[Exercise]
What is needed is an exact reproduction of the lines in the records below, starting at the line with "The height and width of the screenshot is (239, 546)." and ending at the line with "Task: Switch to the 예약 내역 table tab", both included, and nothing else; pictures stay out.

(Data records)

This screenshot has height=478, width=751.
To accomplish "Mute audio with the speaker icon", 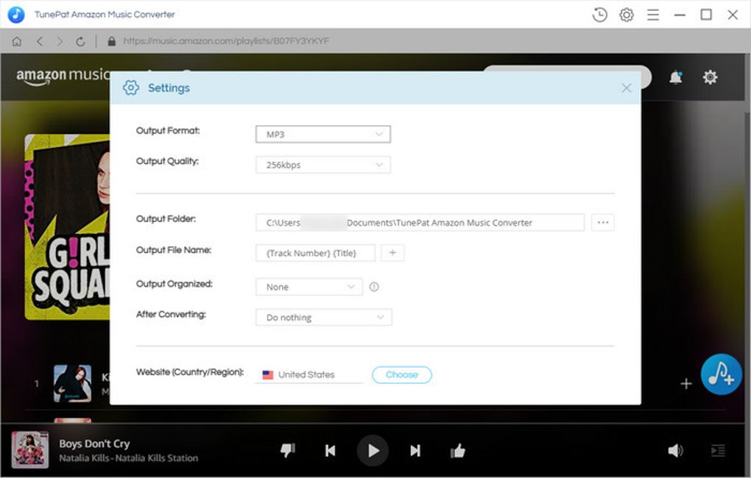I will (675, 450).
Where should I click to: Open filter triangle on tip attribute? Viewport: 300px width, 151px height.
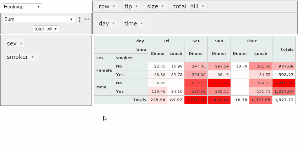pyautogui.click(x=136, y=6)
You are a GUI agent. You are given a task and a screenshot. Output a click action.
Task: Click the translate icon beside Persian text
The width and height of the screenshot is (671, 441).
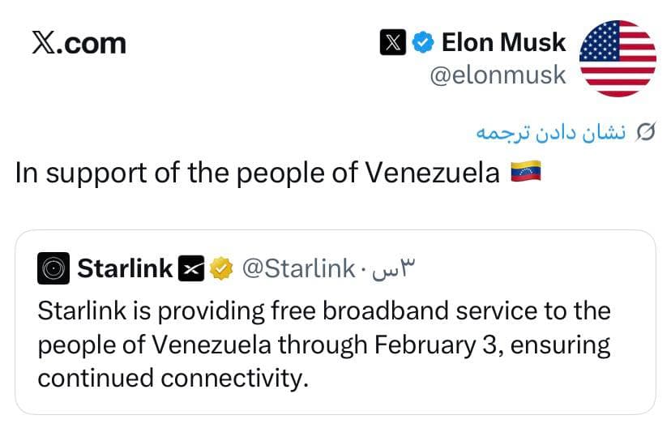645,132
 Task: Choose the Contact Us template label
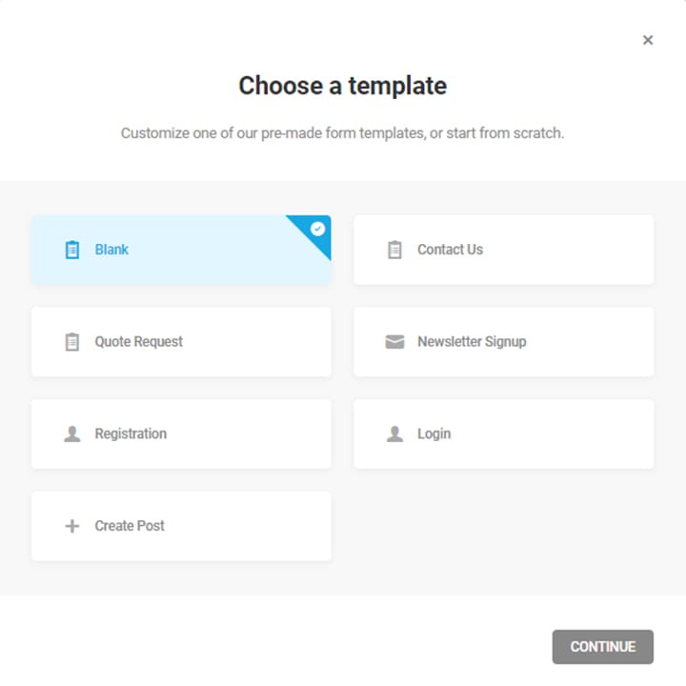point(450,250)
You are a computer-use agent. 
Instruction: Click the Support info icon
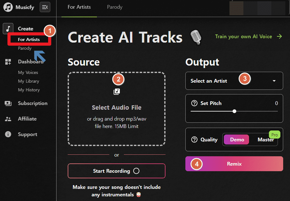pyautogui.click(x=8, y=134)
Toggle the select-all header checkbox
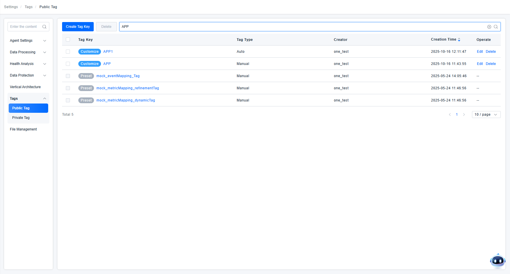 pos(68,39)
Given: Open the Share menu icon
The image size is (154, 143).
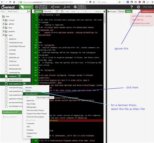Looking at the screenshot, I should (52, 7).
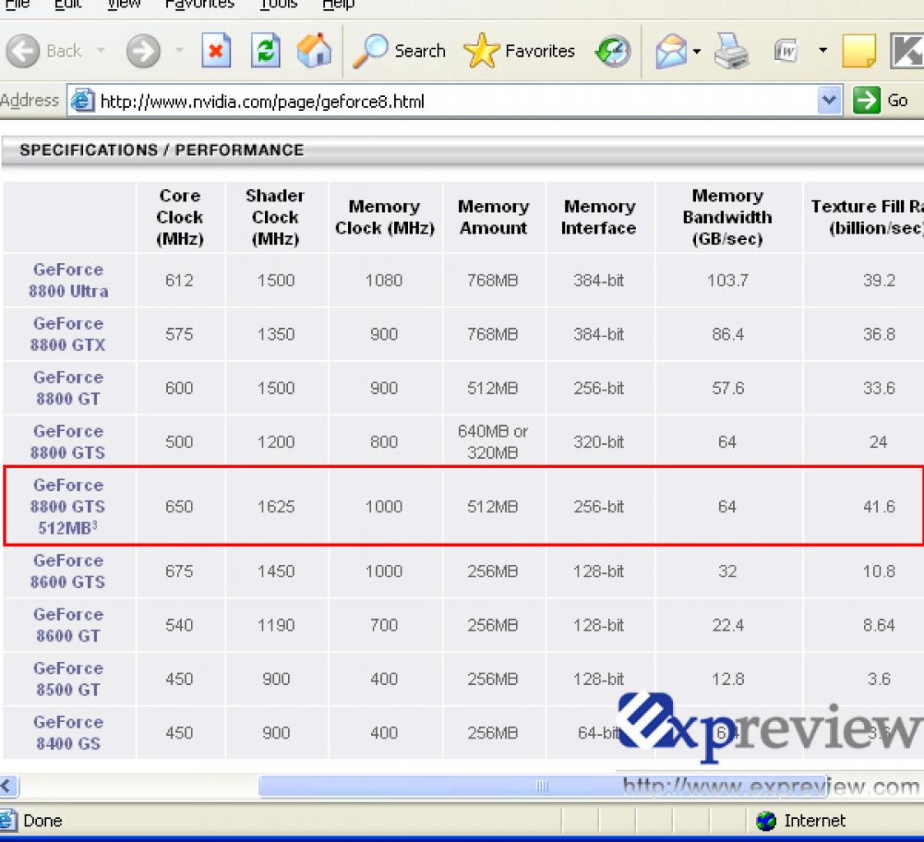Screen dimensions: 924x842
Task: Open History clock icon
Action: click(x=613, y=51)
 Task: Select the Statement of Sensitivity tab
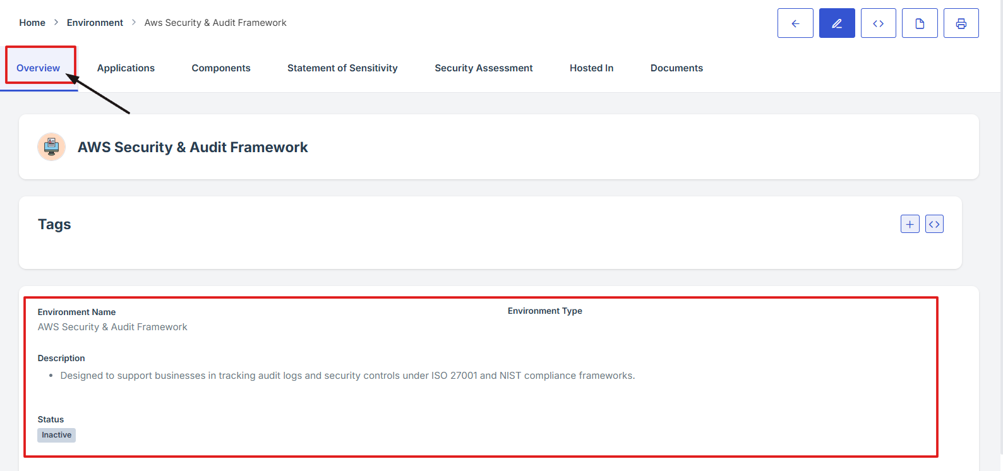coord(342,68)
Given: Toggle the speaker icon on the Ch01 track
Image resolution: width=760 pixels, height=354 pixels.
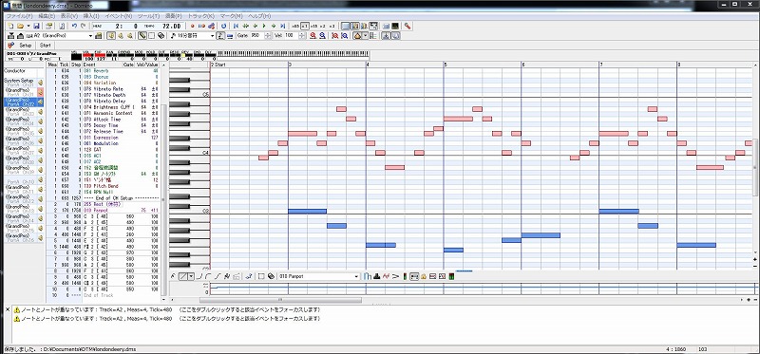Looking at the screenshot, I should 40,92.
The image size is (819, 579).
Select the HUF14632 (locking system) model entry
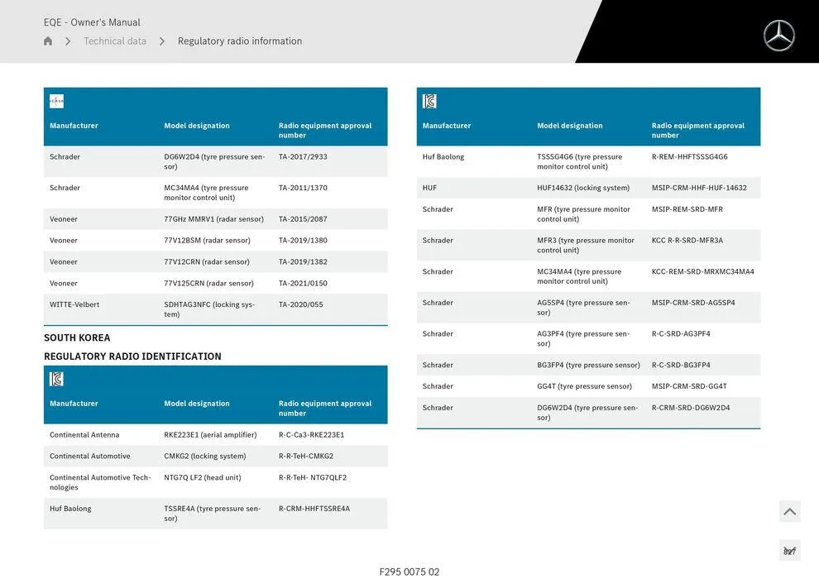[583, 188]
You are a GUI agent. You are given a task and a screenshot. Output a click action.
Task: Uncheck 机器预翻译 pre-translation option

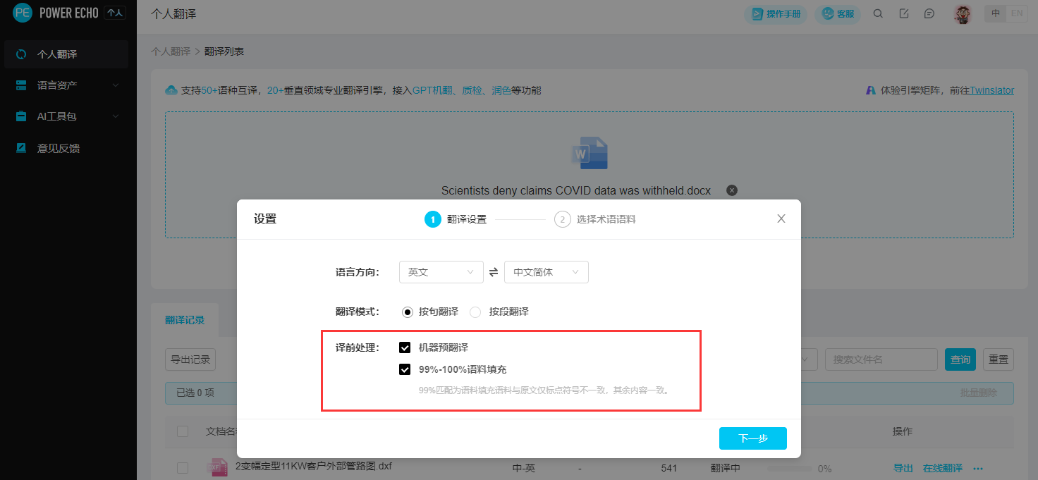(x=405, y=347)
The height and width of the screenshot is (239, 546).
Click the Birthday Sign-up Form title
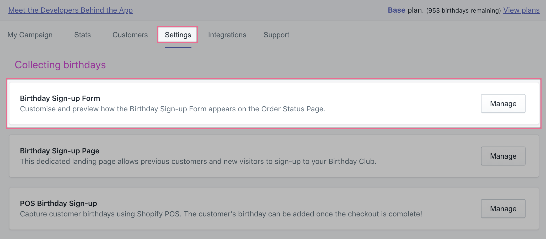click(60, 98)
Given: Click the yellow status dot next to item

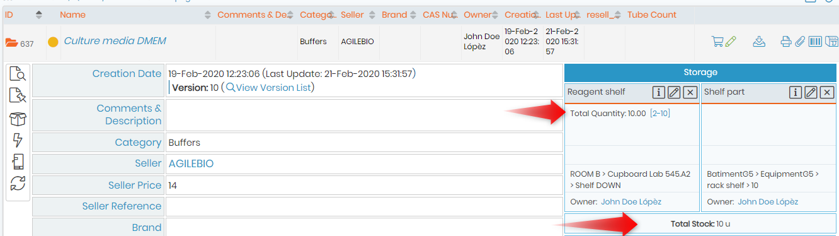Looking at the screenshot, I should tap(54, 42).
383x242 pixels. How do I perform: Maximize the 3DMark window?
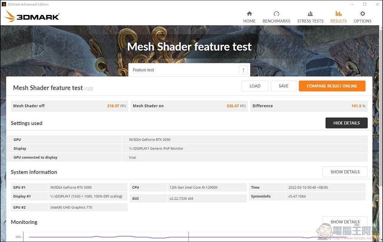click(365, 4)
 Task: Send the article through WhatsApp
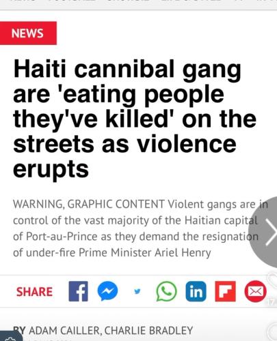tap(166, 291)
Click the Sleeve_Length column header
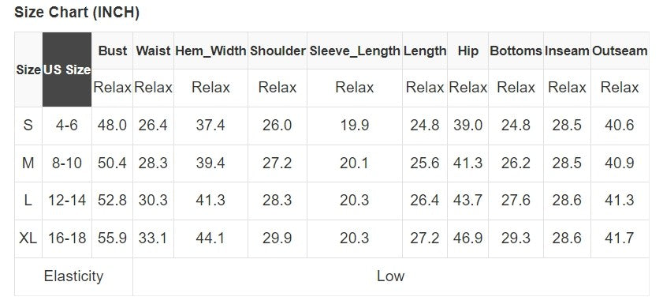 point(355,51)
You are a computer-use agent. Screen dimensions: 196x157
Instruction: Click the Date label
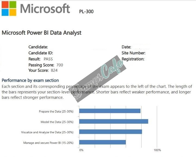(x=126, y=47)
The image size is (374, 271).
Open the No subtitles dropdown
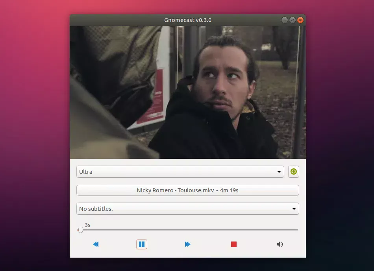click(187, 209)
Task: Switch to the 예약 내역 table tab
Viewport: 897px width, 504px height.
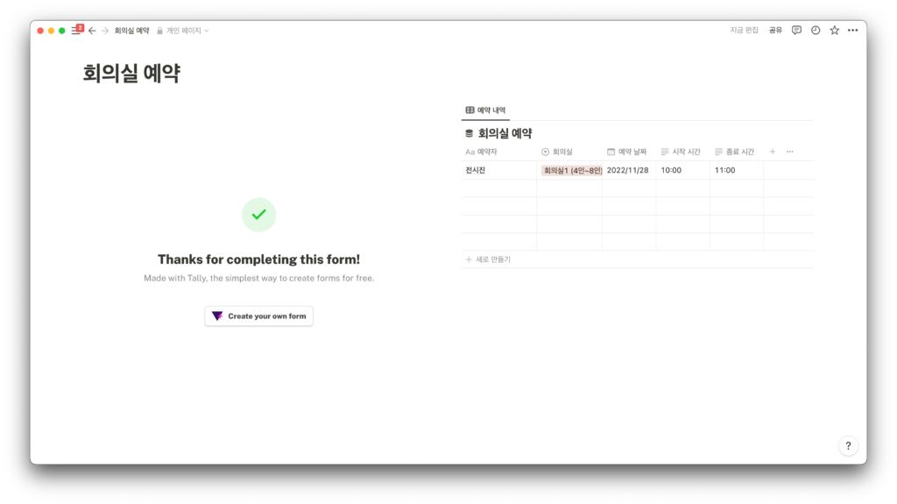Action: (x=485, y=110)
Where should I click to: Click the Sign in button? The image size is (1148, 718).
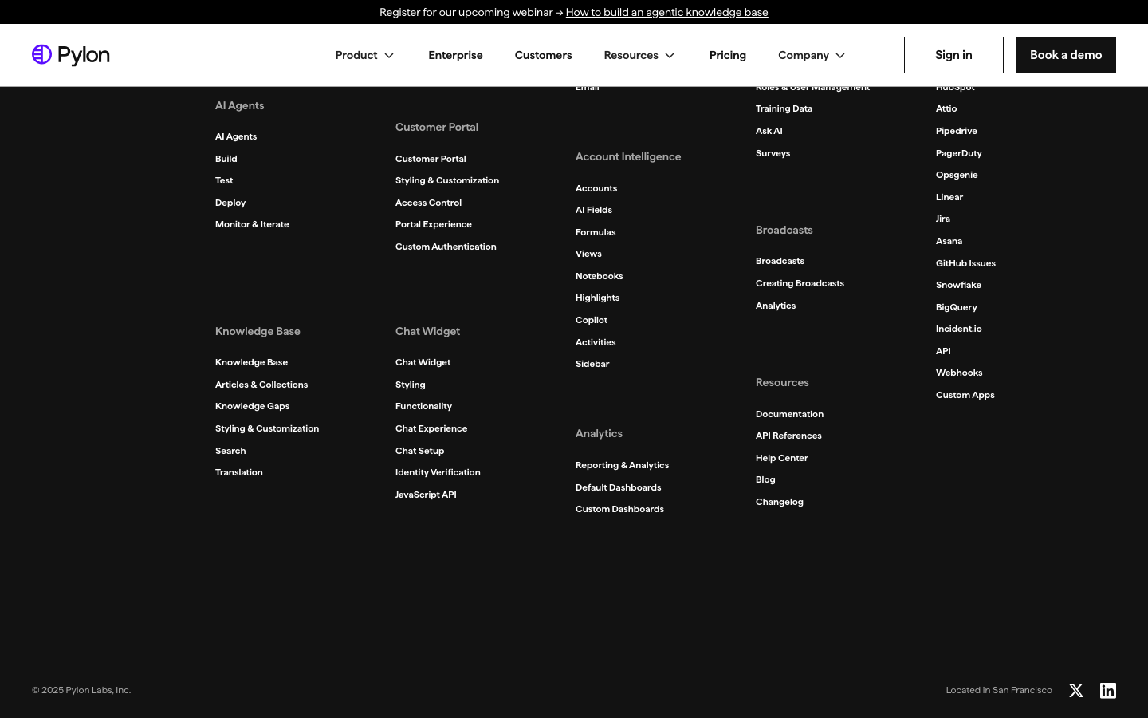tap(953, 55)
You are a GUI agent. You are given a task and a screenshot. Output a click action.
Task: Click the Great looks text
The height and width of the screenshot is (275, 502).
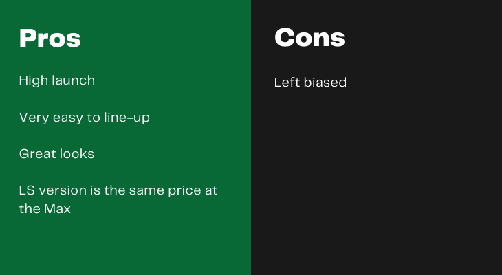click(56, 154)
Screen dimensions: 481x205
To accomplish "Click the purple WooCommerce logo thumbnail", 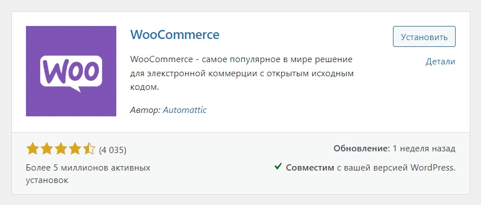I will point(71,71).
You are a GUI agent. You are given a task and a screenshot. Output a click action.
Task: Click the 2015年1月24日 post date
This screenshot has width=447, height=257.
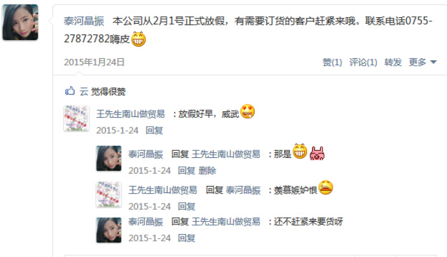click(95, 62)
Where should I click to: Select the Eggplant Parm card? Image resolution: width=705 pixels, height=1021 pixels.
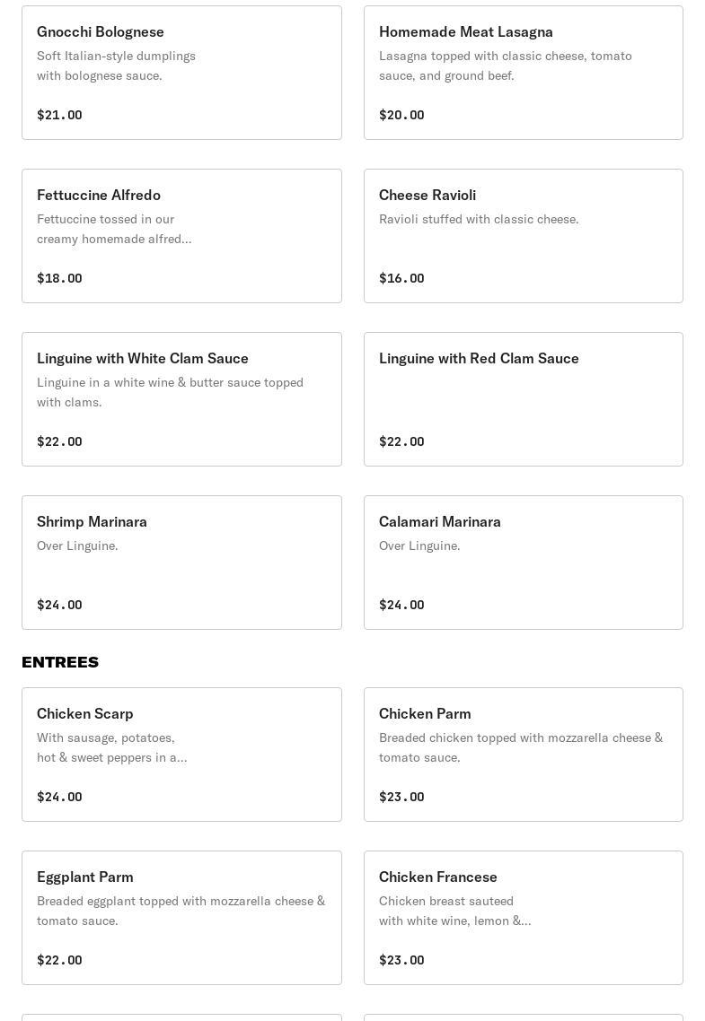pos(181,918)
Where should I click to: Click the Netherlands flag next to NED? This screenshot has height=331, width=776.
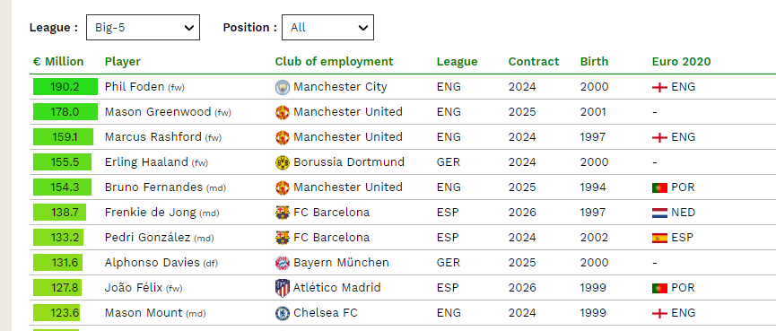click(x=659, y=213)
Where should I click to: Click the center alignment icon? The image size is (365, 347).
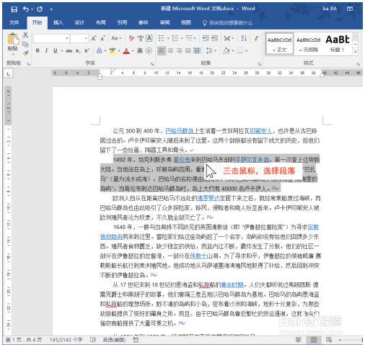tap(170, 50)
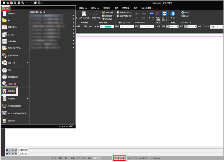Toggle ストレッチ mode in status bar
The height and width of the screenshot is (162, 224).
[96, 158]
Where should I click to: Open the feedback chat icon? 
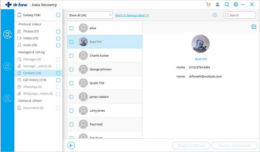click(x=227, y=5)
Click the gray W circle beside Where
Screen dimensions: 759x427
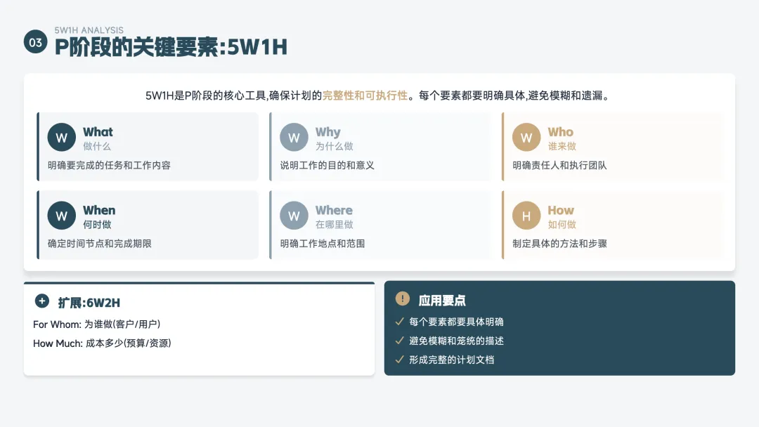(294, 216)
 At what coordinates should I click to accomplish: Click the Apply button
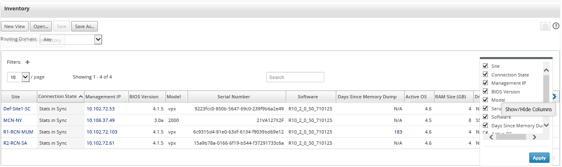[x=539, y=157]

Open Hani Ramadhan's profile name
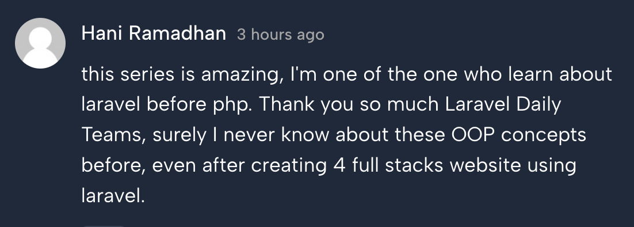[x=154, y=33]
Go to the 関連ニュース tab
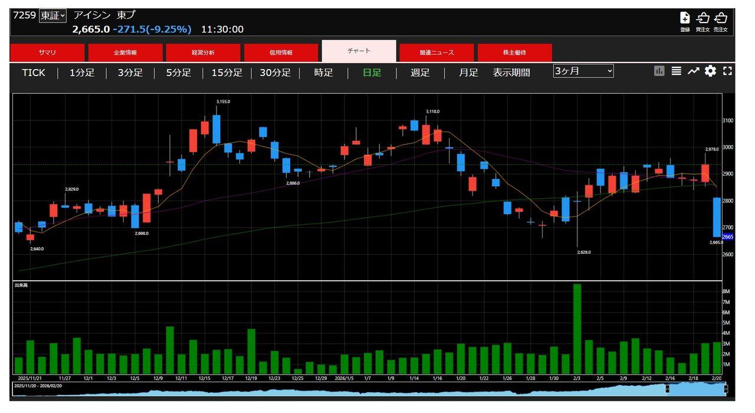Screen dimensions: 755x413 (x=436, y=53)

[Solution for this exercise]
The height and width of the screenshot is (239, 546).
Click the Birthday Sign-up Form title
click(60, 98)
Given: Click the yellow status dot next to item

Looking at the screenshot, I should tap(54, 42).
383x242 pixels. How do I perform: Maximize the 3DMark window?
click(365, 4)
 Task: Send the article through WhatsApp
tap(166, 291)
Click the Sleeve_Length column header
 point(355,51)
You are a computer-use agent. Screen dimensions: 196x157
Instruction: Click the Date label
(x=126, y=47)
The image size is (374, 271).
Open the No subtitles dropdown
click(187, 209)
Task: Switch to the 예약 내역 table tab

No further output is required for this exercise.